* Begin Dataset *
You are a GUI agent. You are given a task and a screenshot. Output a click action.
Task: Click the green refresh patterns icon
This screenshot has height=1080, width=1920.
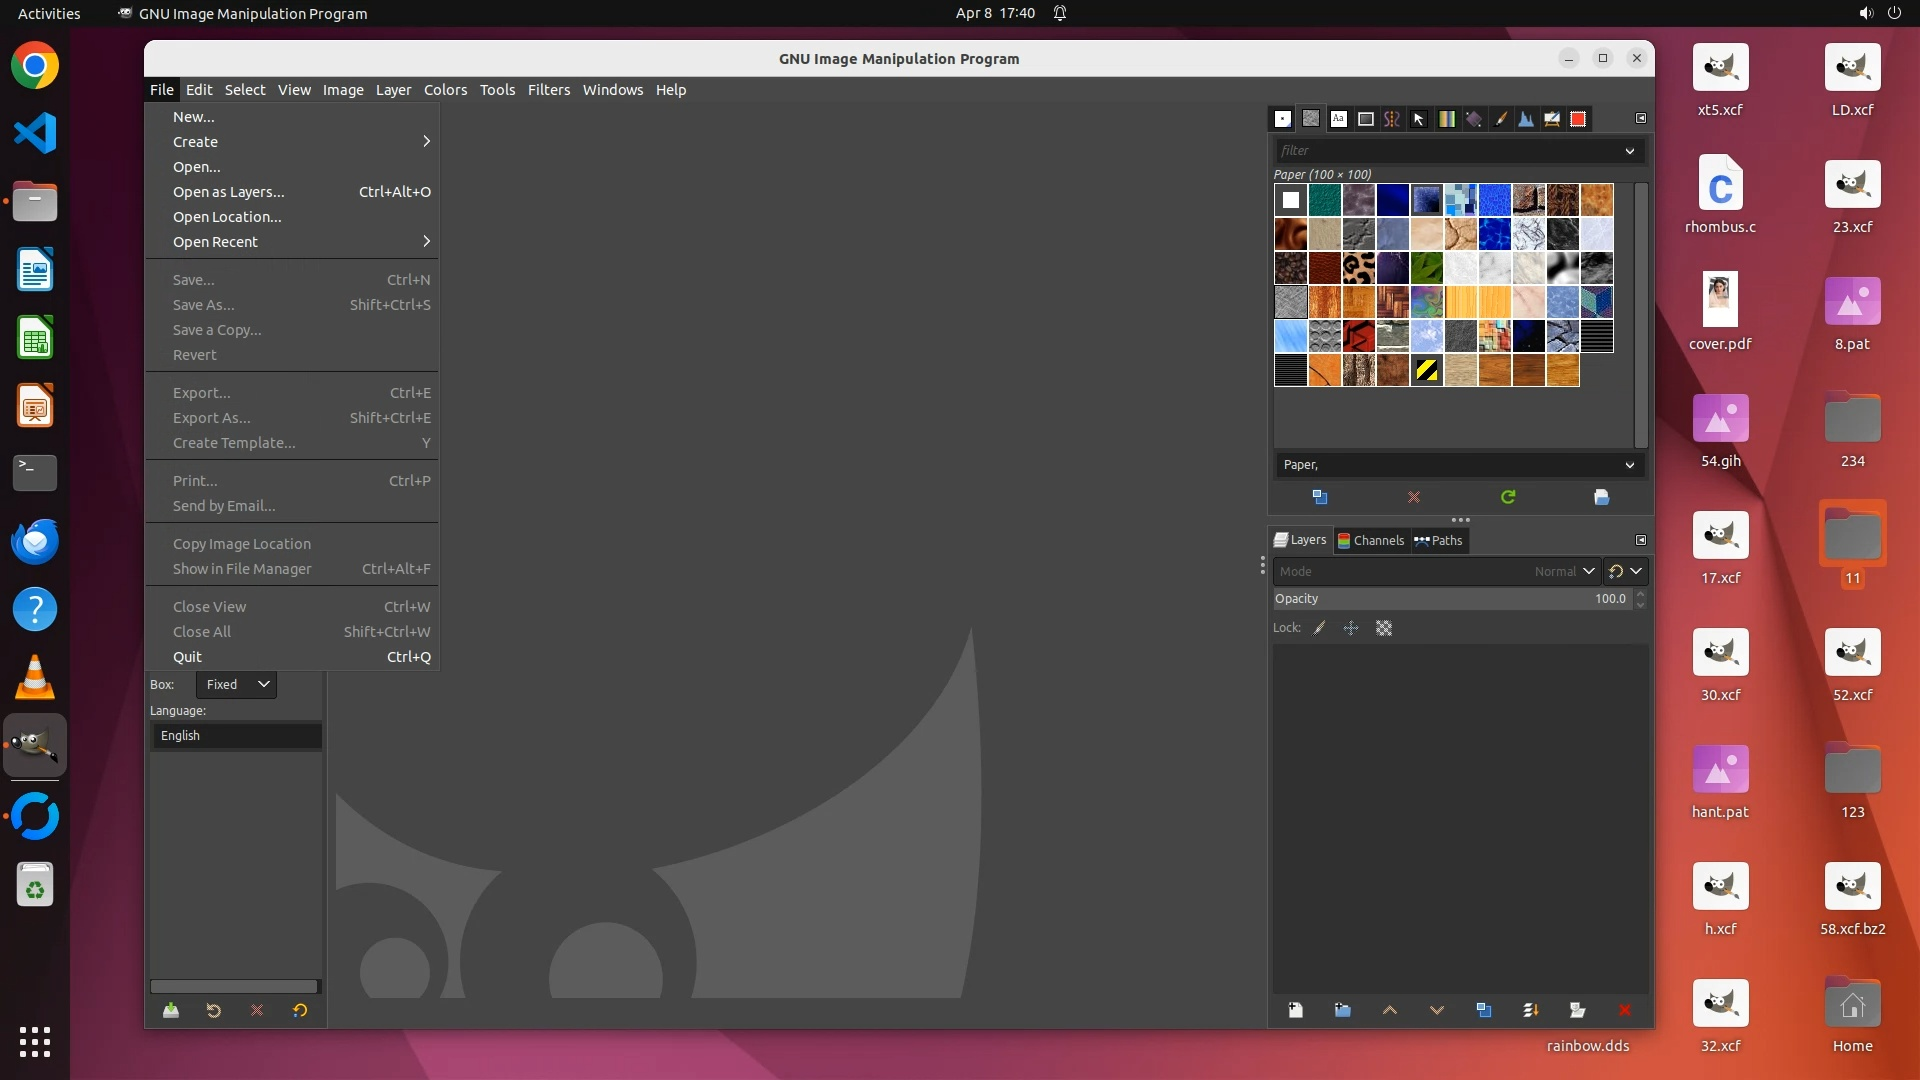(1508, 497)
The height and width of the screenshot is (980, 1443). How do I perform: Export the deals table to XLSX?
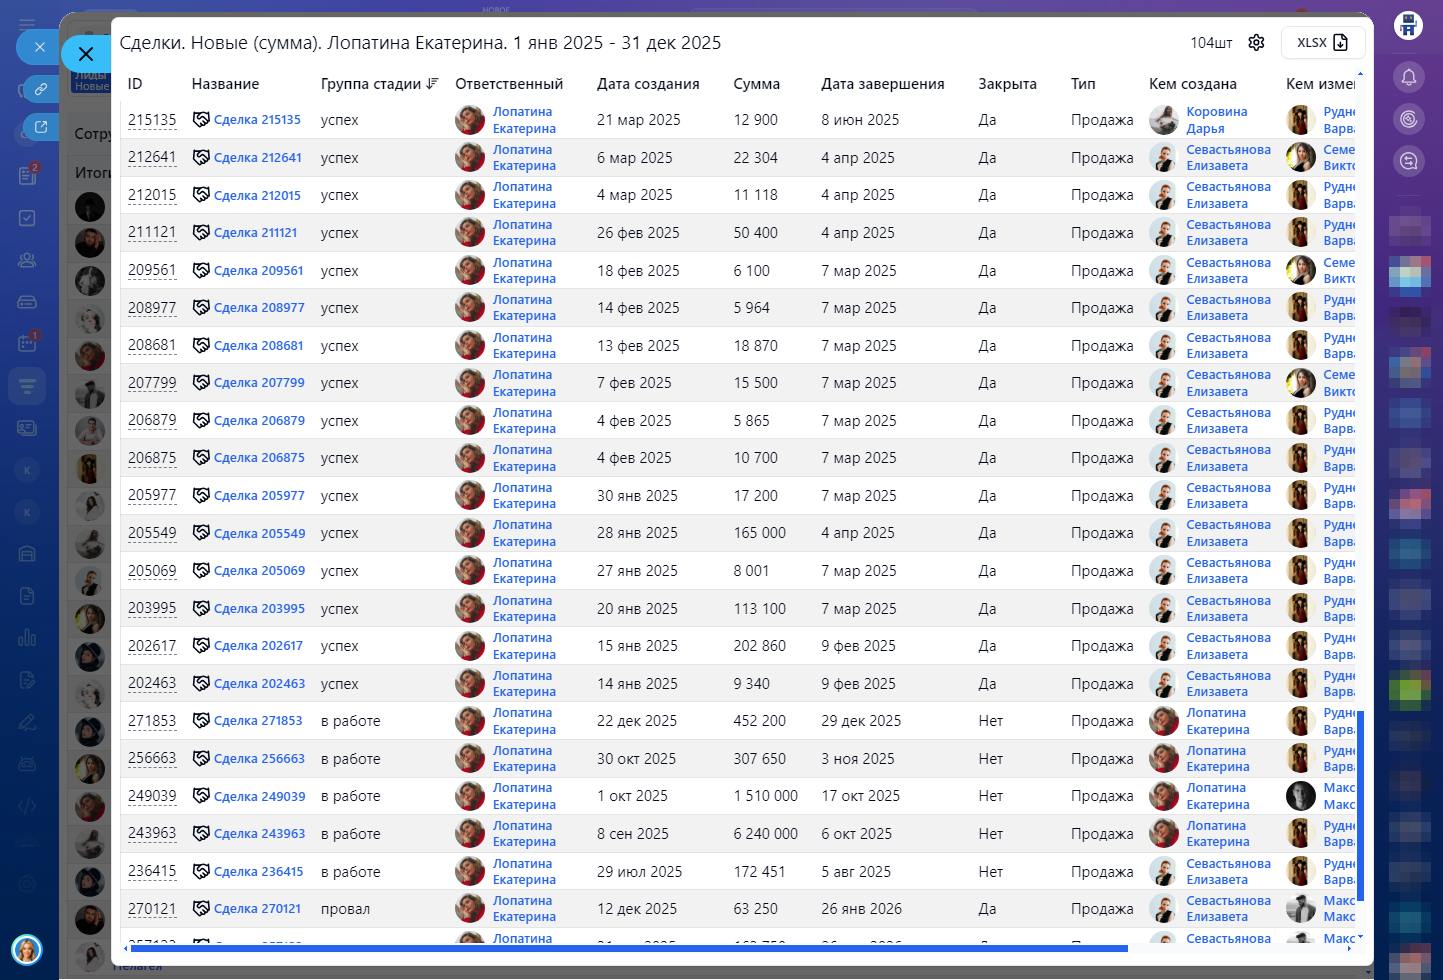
* End Dataset *
__What you will do__. Change every "screenshot" in the lines above to "image" and write all the lines out again with nothing else altered. Leave out the pictures.

__The solution__.
You are a GUI agent. You are given a task and a image. Output a click action.
Task: Click the green refresh patterns icon
This image has height=1080, width=1920.
(1508, 497)
The height and width of the image is (980, 1443). How do I perform: Export the deals table to XLSX?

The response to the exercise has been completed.